Kerala is facing yet another public health crisis with a 23-year-old student being diagnosed with the deadly Nipah virus on Tuesday, little more than a year after the virus claimed 17 lives in the Calicut and Malappuram districts of the state in May 2018. The administration has kept 311 people who were suspected to have come in contact with the student in isolation to prevent the spread of the virus.
The challenge of tackling the health crisis seems to be bigger this year, with the state government putting four larger districts, Ernakulam, Thrissur, Kollam, and Idukki, on high alert as the student had reportedly travelled through the region recently.
The Nipah virus, which spreads through direct contact with infected people, bats, and pigs, or even from contaminated fruit eaten by bats, causes respiratory and encephalitic diseases with a 70% mortality rate. So far, no therapeutics or vaccines have been approved for use in humans against the virus.
Four people other than student, including three nurses who had attended to the 23-year-old and a fellow student, were admitted to the Government Medical College, Ernakulam, with high fever, the state government said.
There was some relief in the midst of the scare with officials at Aster Medcity, Kochi, where the student is admitted saying that his health is “slowly improving".
“He would fall unconscious earlier. That is not the scene today. Generally, people with high immunity have a better chance of surviving," one person associated with the hospital said on Tuesday evening, requesting anonymity.
Earlier in the day, Kerala’s health minister K.K. Shailaja confirmed that the lab tests on the student done at the Pune-based National Institute of Virology had confirmed Nipah. “Efforts to tackle Nipah are progressing on war footing. A rapid response team has been formed for coordinating the efforts of various departments. An expert team from Kozhikode (that tackled the virus last year) has also arrived in Kochi," said the minister.
“The public must take precautions, but have no reason to panic. Especially trained medical professionals are leading the treatment efforts," Shailaja said.
The government has also set up helpline numbers 1077 and 1056 as part of steps to tackle the virus.
Union health minister Harsh Vardhan spoke to Shailaja and assured all support from the centre. “I have assured the Kerala health minister of all possible support from the central government. We are also in touch with the wildlife department to seek their help in subjecting bats for testing of the virus. I don’t think there is any need to panic," said Vardhan.

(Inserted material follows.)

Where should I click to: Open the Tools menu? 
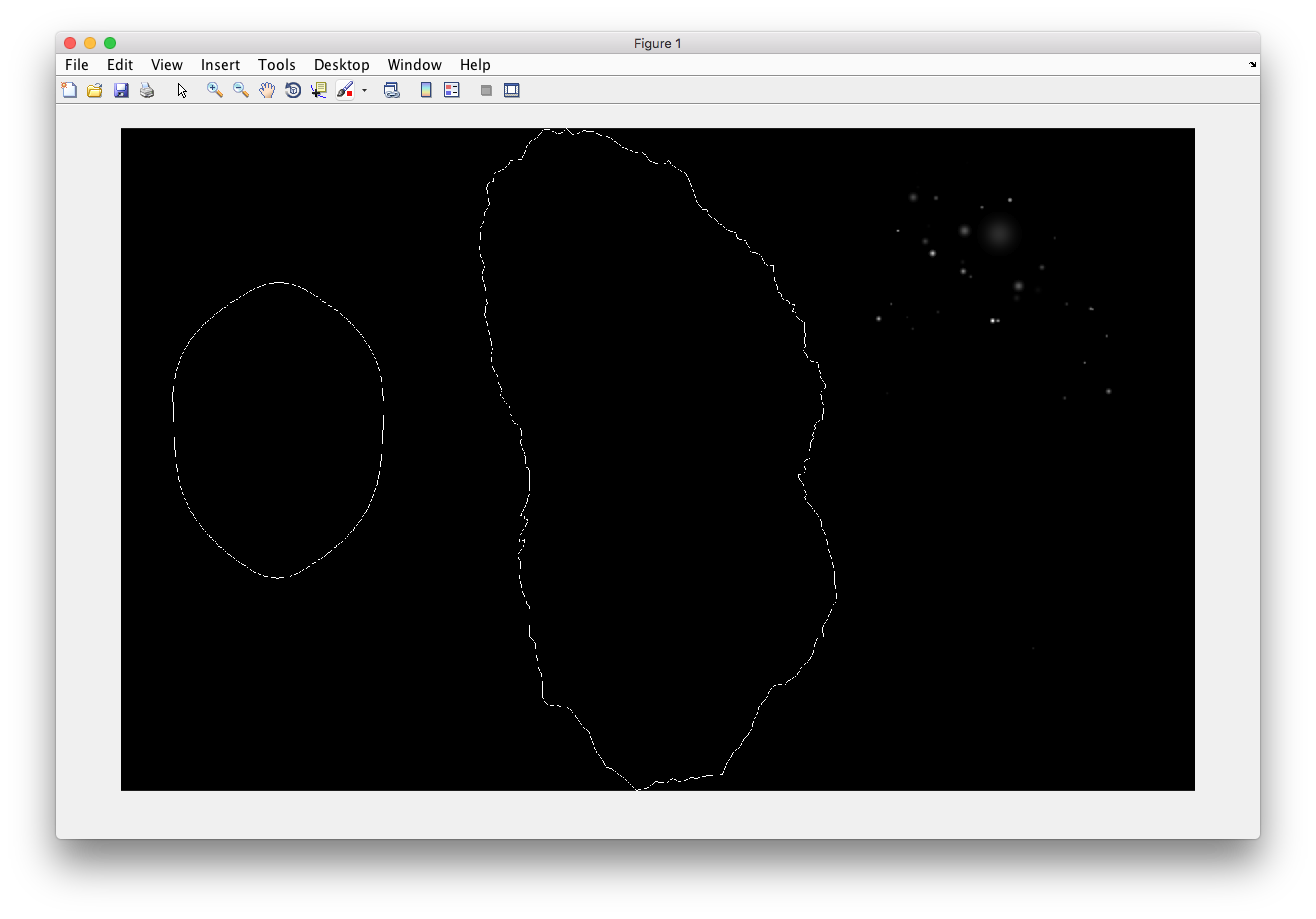point(276,65)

The Union minister also deployed a central team of six officers for epidemiological investigation protocol. The team will conduct contact tracing for early detection of suspects, test protocols for suspects and also review isolation facilities.
The Union health ministry has also established a control room (011-23978046) and activated the National Centre for Disease Control (NCDC) Strategic Health Operations Centre (SHOC). Two teams from NIV Pune, one with monoclonal antibodies and another for testing bats for Nipah virus, were dispatched on Tuesday.
The state government has also expanded its contact tracing and surveillance, apart from setting up isolation wards in three of the biggest medical colleges in central Kerala. It had drawn up a list of 86 suspected cases by Tuesday morning for monitoring. By evening, the numbers had gone up to 311.